Task
How many lines in the data below contain the word "Viewport"? Reply with the number alone.

------------

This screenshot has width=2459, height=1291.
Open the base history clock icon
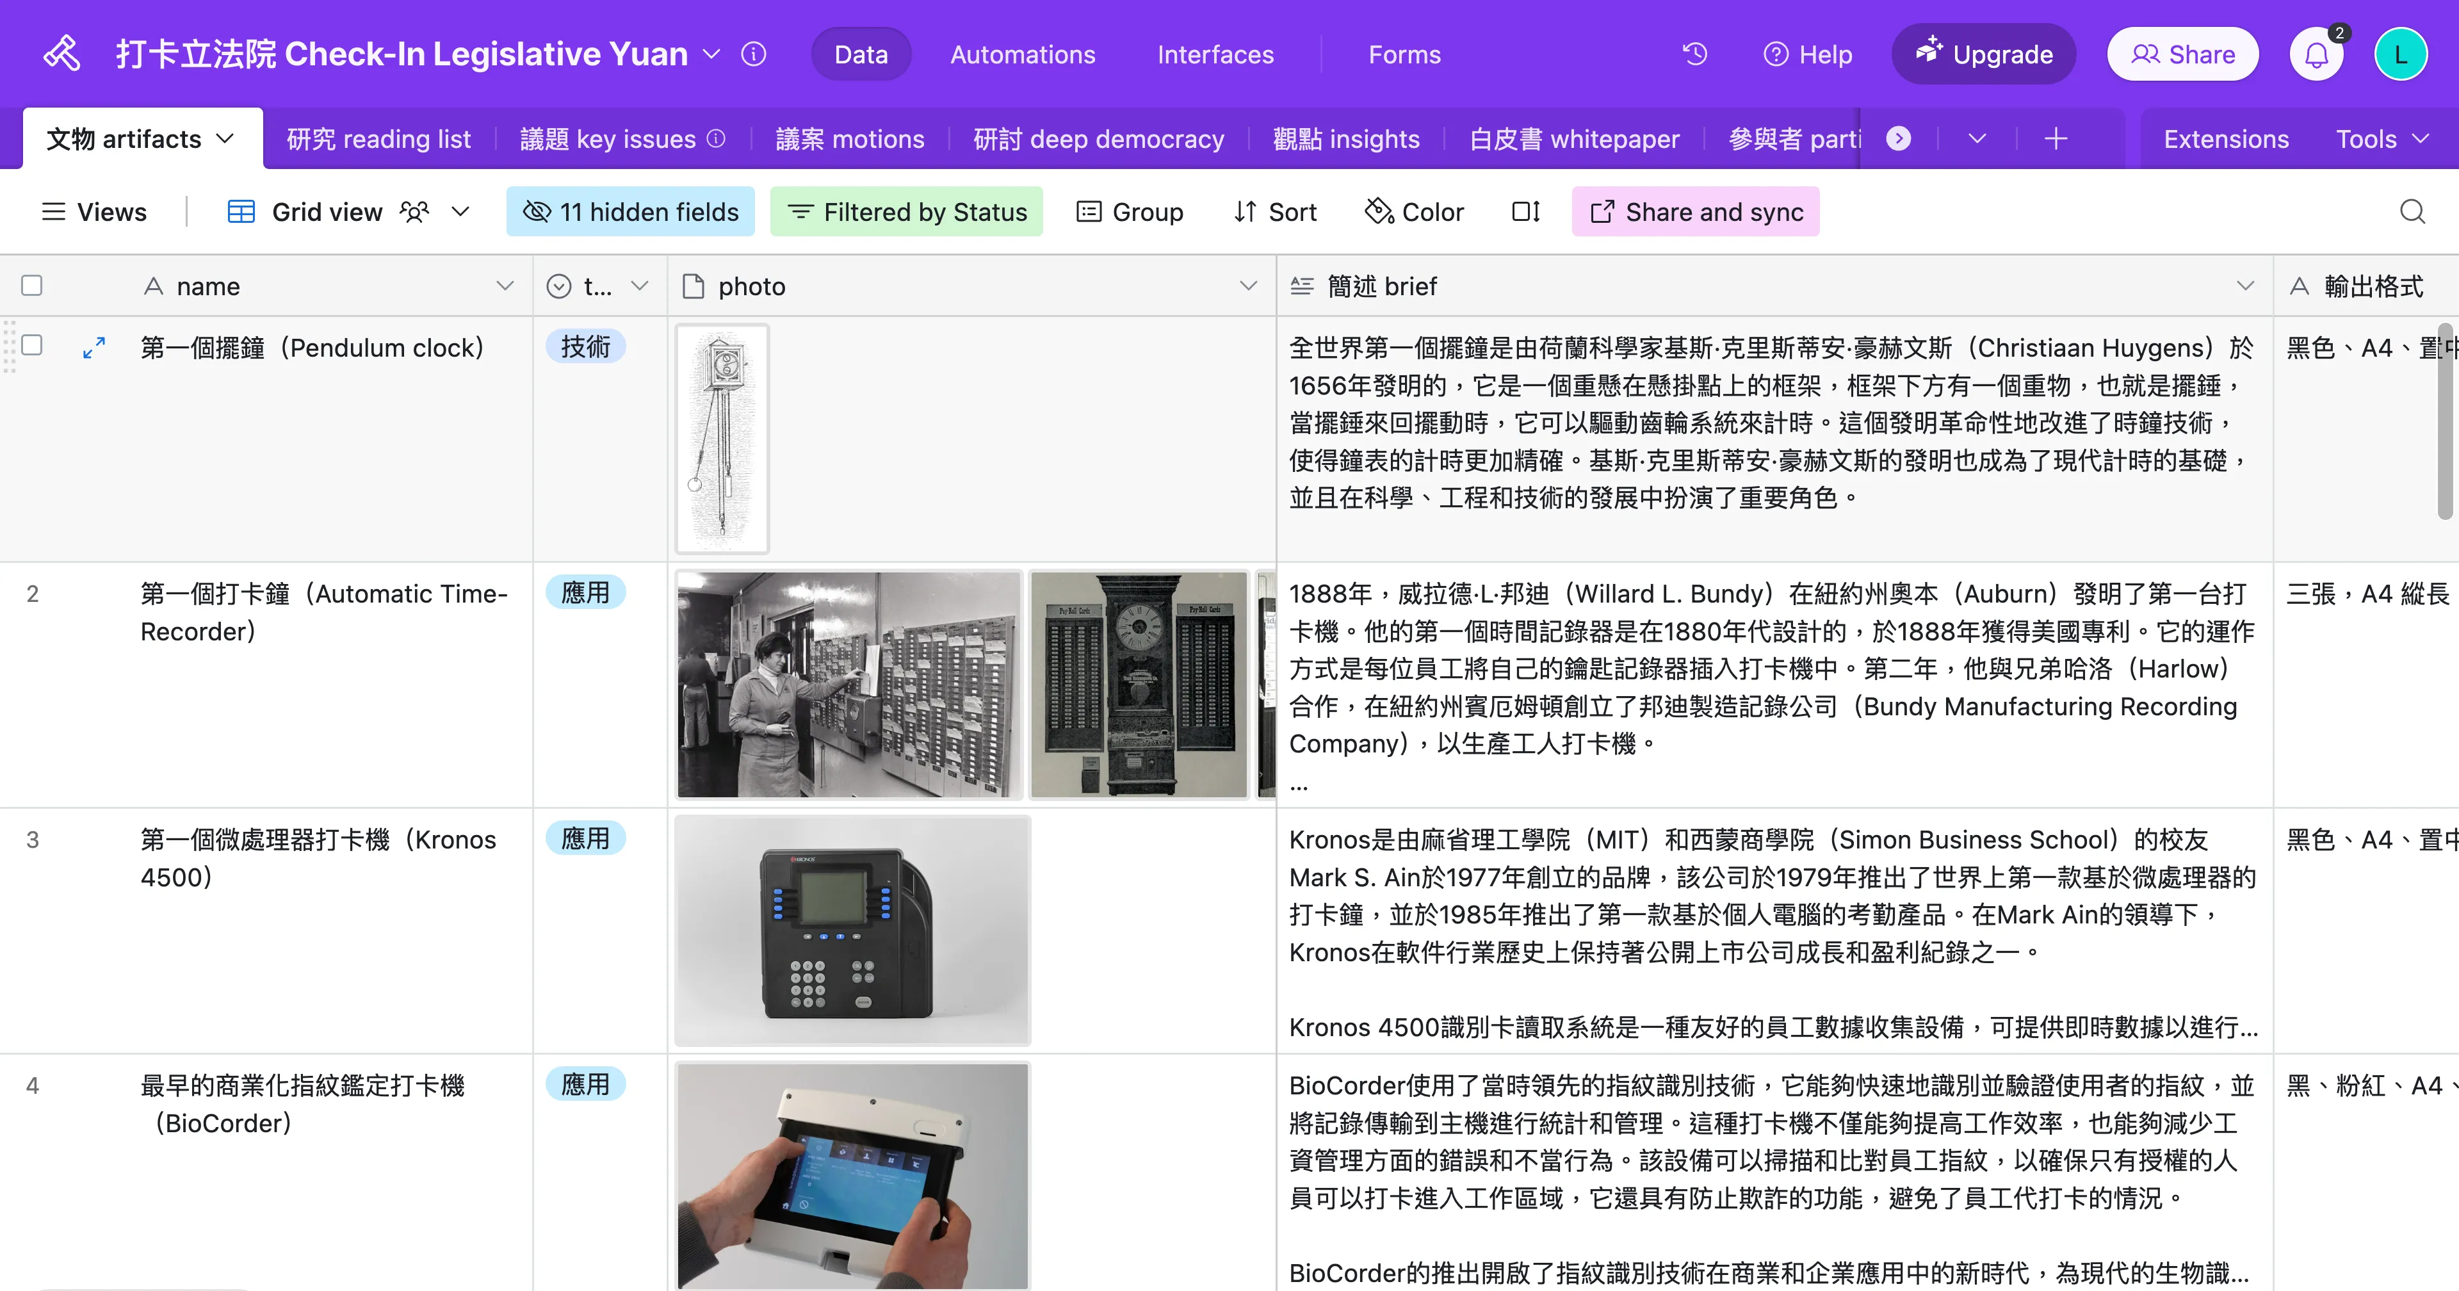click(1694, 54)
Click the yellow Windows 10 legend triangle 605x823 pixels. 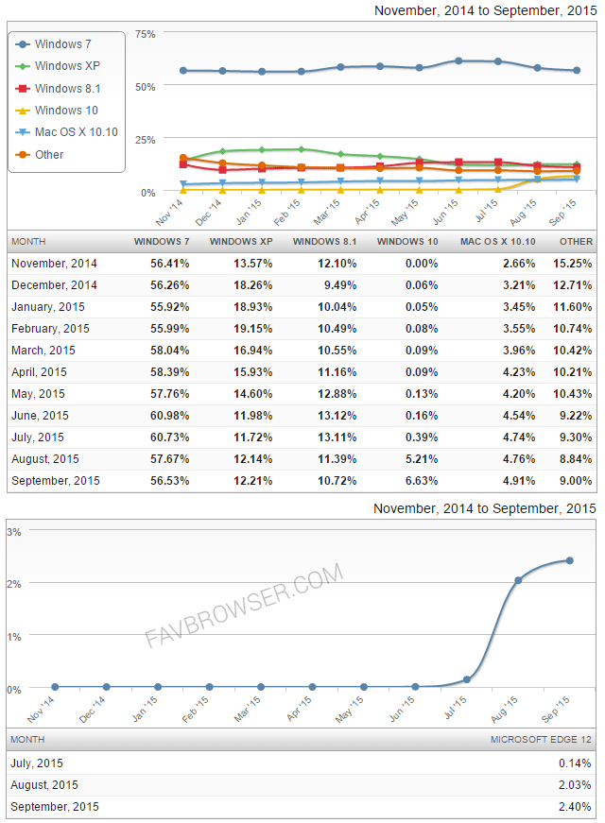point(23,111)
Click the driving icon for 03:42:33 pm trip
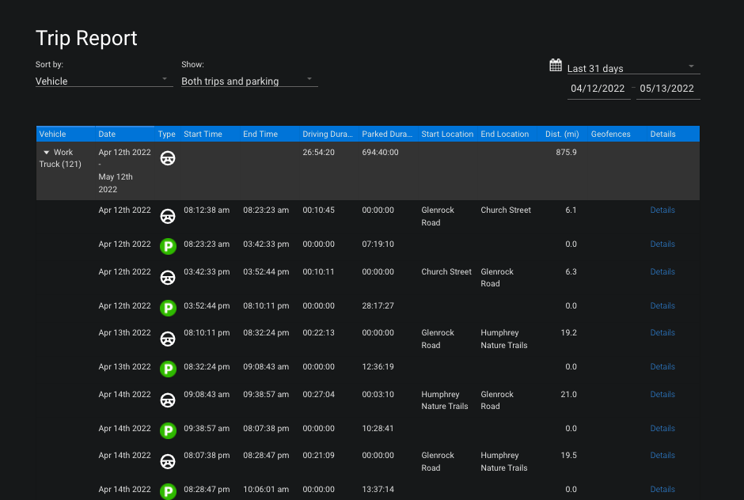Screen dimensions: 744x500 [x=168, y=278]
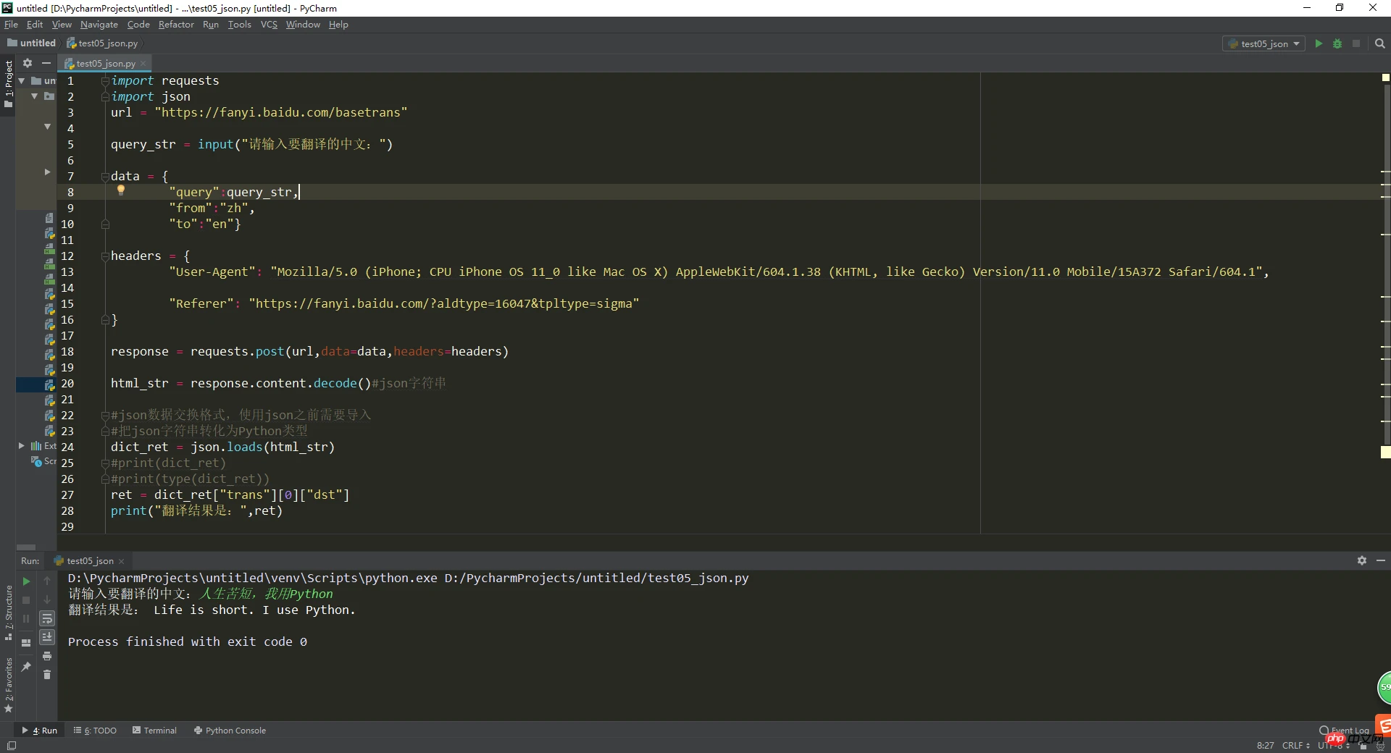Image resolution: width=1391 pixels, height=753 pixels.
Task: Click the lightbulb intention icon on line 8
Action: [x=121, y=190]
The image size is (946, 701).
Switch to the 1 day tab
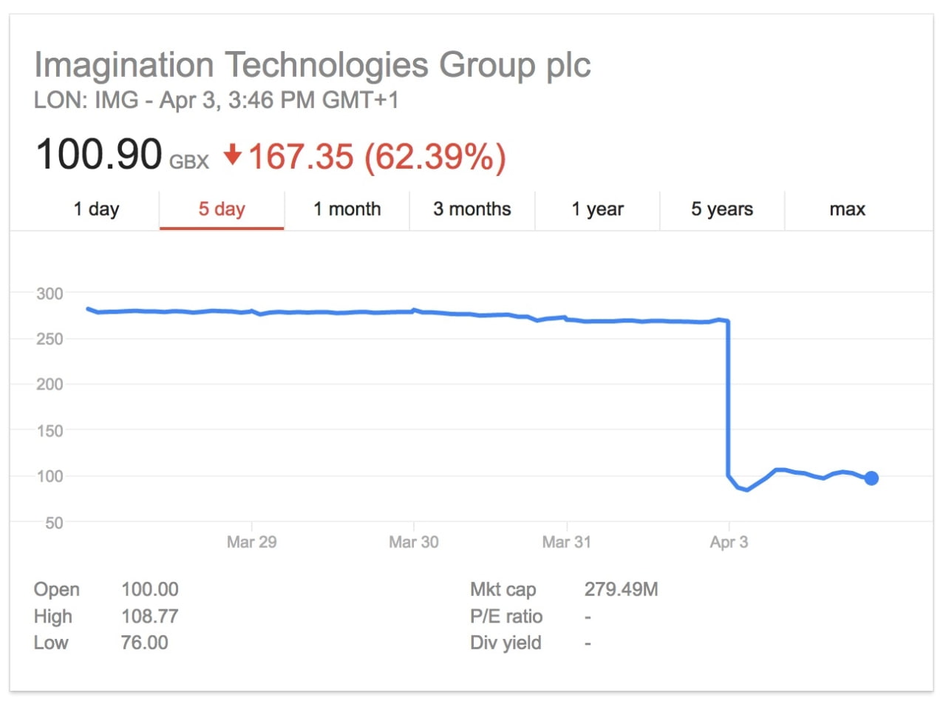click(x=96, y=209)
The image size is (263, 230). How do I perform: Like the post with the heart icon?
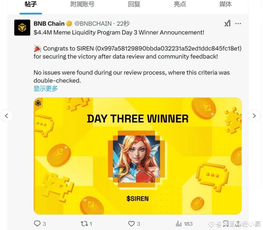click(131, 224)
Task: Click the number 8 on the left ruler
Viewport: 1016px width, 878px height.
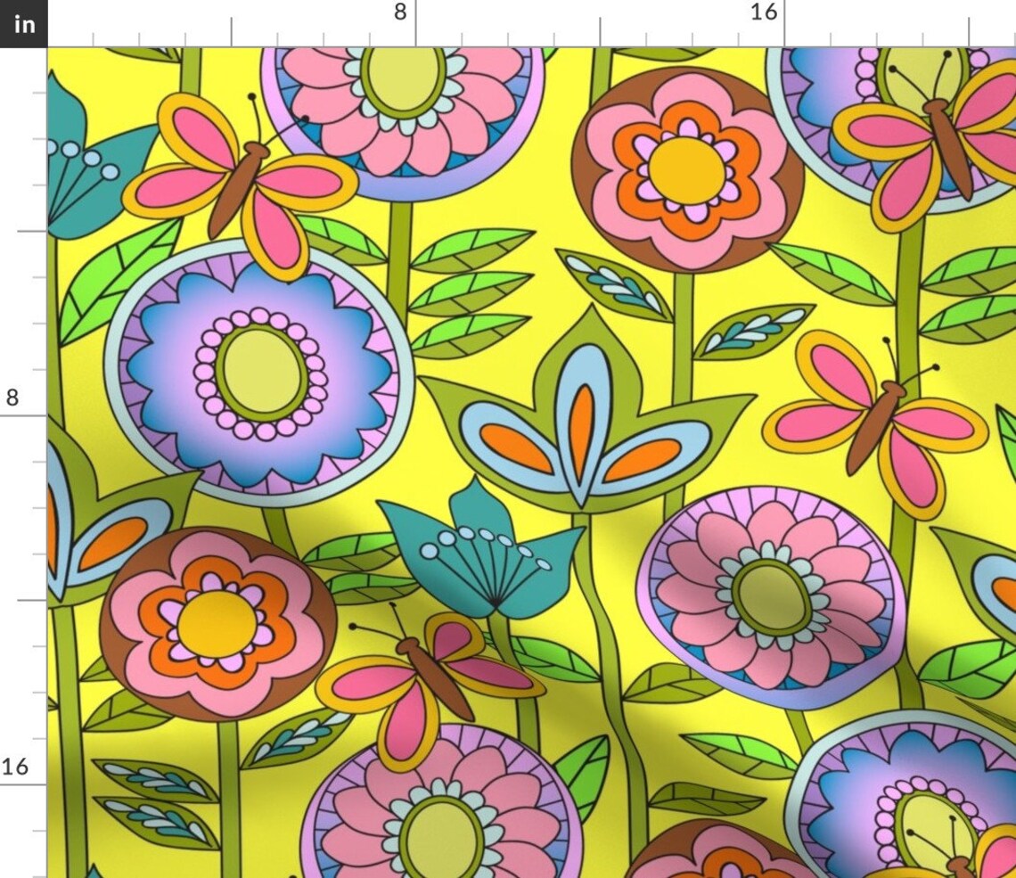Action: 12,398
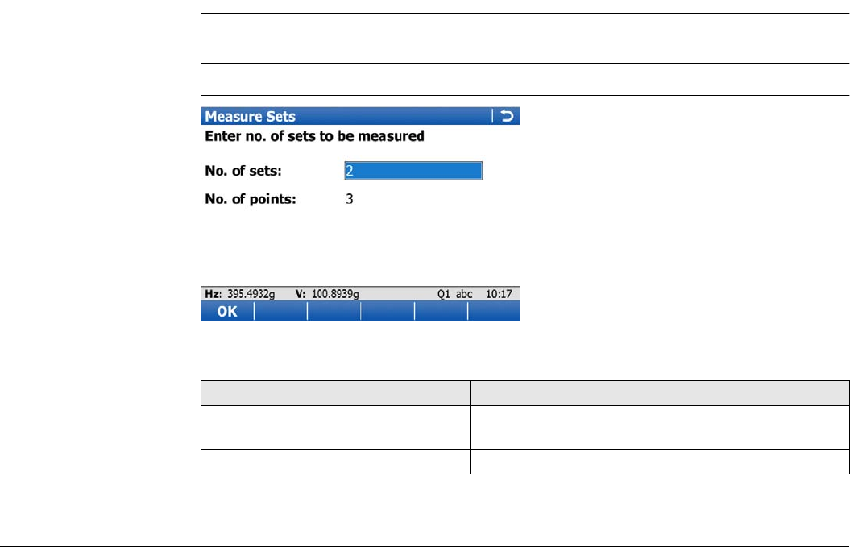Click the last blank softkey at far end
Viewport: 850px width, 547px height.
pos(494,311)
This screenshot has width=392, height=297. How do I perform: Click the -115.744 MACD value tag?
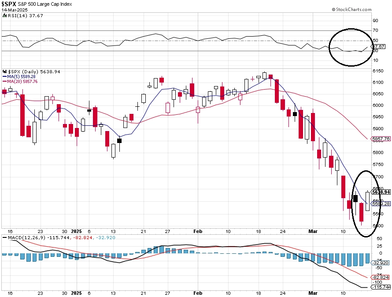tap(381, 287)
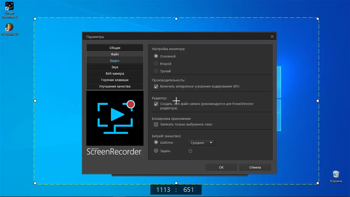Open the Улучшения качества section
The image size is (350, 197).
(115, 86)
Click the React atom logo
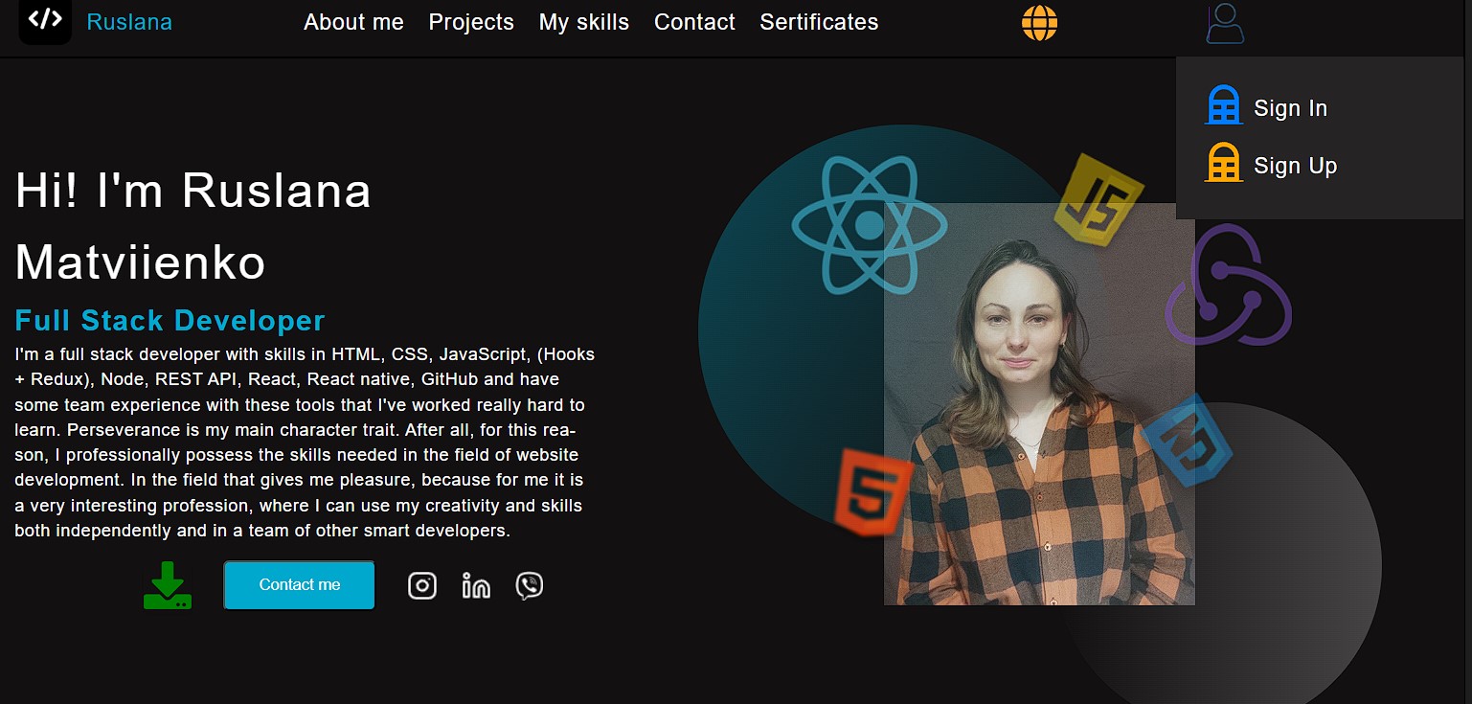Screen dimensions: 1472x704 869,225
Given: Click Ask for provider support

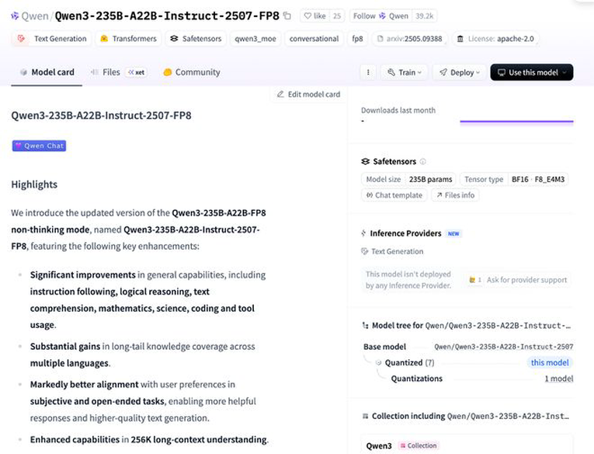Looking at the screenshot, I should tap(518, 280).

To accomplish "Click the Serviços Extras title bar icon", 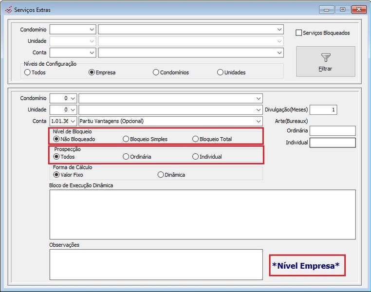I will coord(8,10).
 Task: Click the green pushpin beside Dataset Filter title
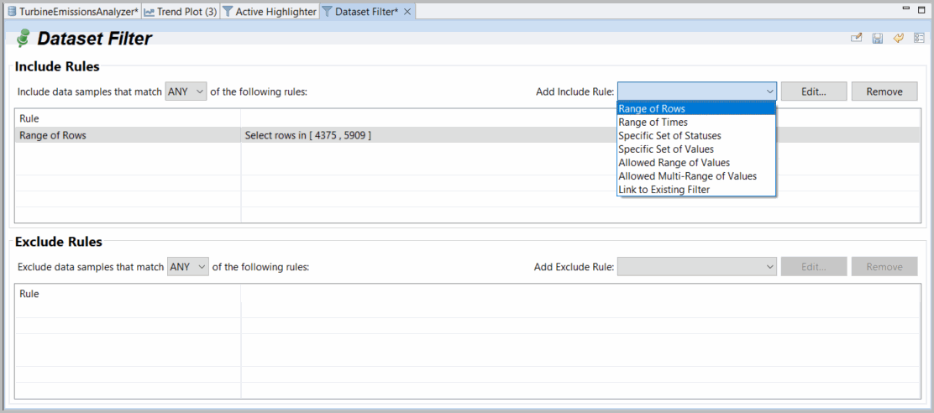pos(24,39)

------------

The result
2